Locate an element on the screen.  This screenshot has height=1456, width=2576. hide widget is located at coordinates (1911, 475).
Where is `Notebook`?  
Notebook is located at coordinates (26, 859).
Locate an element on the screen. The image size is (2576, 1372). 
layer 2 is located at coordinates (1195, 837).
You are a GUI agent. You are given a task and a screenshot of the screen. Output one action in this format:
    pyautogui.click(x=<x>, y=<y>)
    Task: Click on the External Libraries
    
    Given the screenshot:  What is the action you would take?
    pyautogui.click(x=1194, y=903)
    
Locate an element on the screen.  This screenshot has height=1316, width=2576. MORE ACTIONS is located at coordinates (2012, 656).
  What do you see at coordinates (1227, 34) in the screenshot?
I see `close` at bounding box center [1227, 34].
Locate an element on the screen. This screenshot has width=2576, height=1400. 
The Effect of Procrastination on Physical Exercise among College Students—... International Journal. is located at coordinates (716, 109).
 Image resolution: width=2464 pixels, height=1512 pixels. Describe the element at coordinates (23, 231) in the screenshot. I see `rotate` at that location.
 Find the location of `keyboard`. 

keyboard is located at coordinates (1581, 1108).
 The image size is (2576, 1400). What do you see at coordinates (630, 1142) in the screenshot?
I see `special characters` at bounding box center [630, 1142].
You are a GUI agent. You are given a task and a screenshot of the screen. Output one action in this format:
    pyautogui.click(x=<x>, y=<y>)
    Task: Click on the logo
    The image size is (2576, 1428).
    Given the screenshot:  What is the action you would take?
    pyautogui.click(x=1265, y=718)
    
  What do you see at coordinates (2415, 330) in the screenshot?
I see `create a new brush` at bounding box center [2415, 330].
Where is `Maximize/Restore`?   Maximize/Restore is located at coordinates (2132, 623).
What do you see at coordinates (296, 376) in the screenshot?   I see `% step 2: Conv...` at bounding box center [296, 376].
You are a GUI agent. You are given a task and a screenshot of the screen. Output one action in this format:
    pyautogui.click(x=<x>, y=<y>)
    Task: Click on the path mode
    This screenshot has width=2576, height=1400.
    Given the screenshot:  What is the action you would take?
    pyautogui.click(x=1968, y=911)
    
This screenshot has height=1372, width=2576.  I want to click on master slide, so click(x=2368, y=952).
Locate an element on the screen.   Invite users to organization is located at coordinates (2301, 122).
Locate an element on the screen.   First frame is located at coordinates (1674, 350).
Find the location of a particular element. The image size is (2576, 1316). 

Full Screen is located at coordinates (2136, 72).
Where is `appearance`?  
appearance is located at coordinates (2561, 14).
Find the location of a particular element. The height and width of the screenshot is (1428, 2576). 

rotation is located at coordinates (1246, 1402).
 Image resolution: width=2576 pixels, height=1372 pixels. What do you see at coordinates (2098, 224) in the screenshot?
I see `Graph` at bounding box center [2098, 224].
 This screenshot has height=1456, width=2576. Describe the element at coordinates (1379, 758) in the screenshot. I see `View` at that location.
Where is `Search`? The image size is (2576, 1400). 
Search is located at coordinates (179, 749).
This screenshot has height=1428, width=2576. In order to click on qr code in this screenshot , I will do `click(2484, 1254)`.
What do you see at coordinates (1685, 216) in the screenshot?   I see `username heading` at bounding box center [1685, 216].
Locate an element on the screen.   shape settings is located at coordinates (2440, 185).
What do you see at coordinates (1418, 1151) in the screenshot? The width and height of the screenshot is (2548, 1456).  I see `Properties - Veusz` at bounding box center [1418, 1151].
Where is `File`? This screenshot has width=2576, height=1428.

= = = = = = =

▸ The exercise
Reproduce all of the data above, replacing "GUI agent" with "interface agent" wherever it occurs and changing nothing else.

▸ The response
Locate an element on the screen.  This screenshot has height=1456, width=2576. hide widget is located at coordinates (1911, 475).
Where is `Notebook`?  
Notebook is located at coordinates (26, 859).
Locate an element on the screen. The image size is (2576, 1372). 
layer 2 is located at coordinates (1195, 837).
You are a interface agent. You are given a task and a screenshot of the screen. Output one action in this format:
    pyautogui.click(x=<x>, y=<y>)
    Task: Click on the External Libraries
    
    Given the screenshot:  What is the action you would take?
    pyautogui.click(x=1194, y=903)
    
Locate an element on the screen.  This screenshot has height=1316, width=2576. MORE ACTIONS is located at coordinates (2012, 656).
  What do you see at coordinates (1227, 34) in the screenshot?
I see `close` at bounding box center [1227, 34].
Locate an element on the screen. This screenshot has width=2576, height=1400. 
The Effect of Procrastination on Physical Exercise among College Students—... International Journal. is located at coordinates (716, 109).
 Image resolution: width=2464 pixels, height=1512 pixels. Describe the element at coordinates (23, 231) in the screenshot. I see `rotate` at that location.
 Find the location of `keyboard`. 

keyboard is located at coordinates (1581, 1108).
 The image size is (2576, 1400). What do you see at coordinates (630, 1142) in the screenshot?
I see `special characters` at bounding box center [630, 1142].
You are a interface agent. You are given a task and a screenshot of the screen. Output one action in this format:
    pyautogui.click(x=<x>, y=<y>)
    Task: Click on the logo
    The image size is (2576, 1428).
    Given the screenshot:  What is the action you would take?
    pyautogui.click(x=1265, y=718)
    
  What do you see at coordinates (2415, 330) in the screenshot?
I see `create a new brush` at bounding box center [2415, 330].
Where is `Maximize/Restore`?   Maximize/Restore is located at coordinates (2132, 623).
What do you see at coordinates (296, 376) in the screenshot?   I see `% step 2: Conv...` at bounding box center [296, 376].
You are a interface agent. You are given a task and a screenshot of the screen. Output one action in this format:
    pyautogui.click(x=<x>, y=<y>)
    Task: Click on the path mode
    This screenshot has width=2576, height=1400.
    Given the screenshot:  What is the action you would take?
    pyautogui.click(x=1968, y=911)
    
This screenshot has height=1372, width=2576.  I want to click on master slide, so click(x=2368, y=952).
Locate an element on the screen.   Invite users to organization is located at coordinates (2301, 122).
Locate an element on the screen.   First frame is located at coordinates (1674, 350).
Find the location of a particular element. The image size is (2576, 1316). 

Full Screen is located at coordinates (2136, 72).
Where is `appearance`?  
appearance is located at coordinates (2561, 14).
Find the location of a particular element. The height and width of the screenshot is (1428, 2576). 

rotation is located at coordinates (1246, 1402).
 Image resolution: width=2576 pixels, height=1372 pixels. What do you see at coordinates (2098, 224) in the screenshot?
I see `Graph` at bounding box center [2098, 224].
 This screenshot has height=1456, width=2576. Describe the element at coordinates (1379, 758) in the screenshot. I see `View` at that location.
Where is `Search`? The image size is (2576, 1400). 
Search is located at coordinates (179, 749).
This screenshot has height=1428, width=2576. In order to click on qr code in this screenshot , I will do `click(2484, 1254)`.
What do you see at coordinates (1685, 216) in the screenshot?   I see `username heading` at bounding box center [1685, 216].
Locate an element on the screen.   shape settings is located at coordinates (2440, 185).
What do you see at coordinates (1418, 1151) in the screenshot? The width and height of the screenshot is (2548, 1456).  I see `Properties - Veusz` at bounding box center [1418, 1151].
Where is `File`? This screenshot has width=2576, height=1428.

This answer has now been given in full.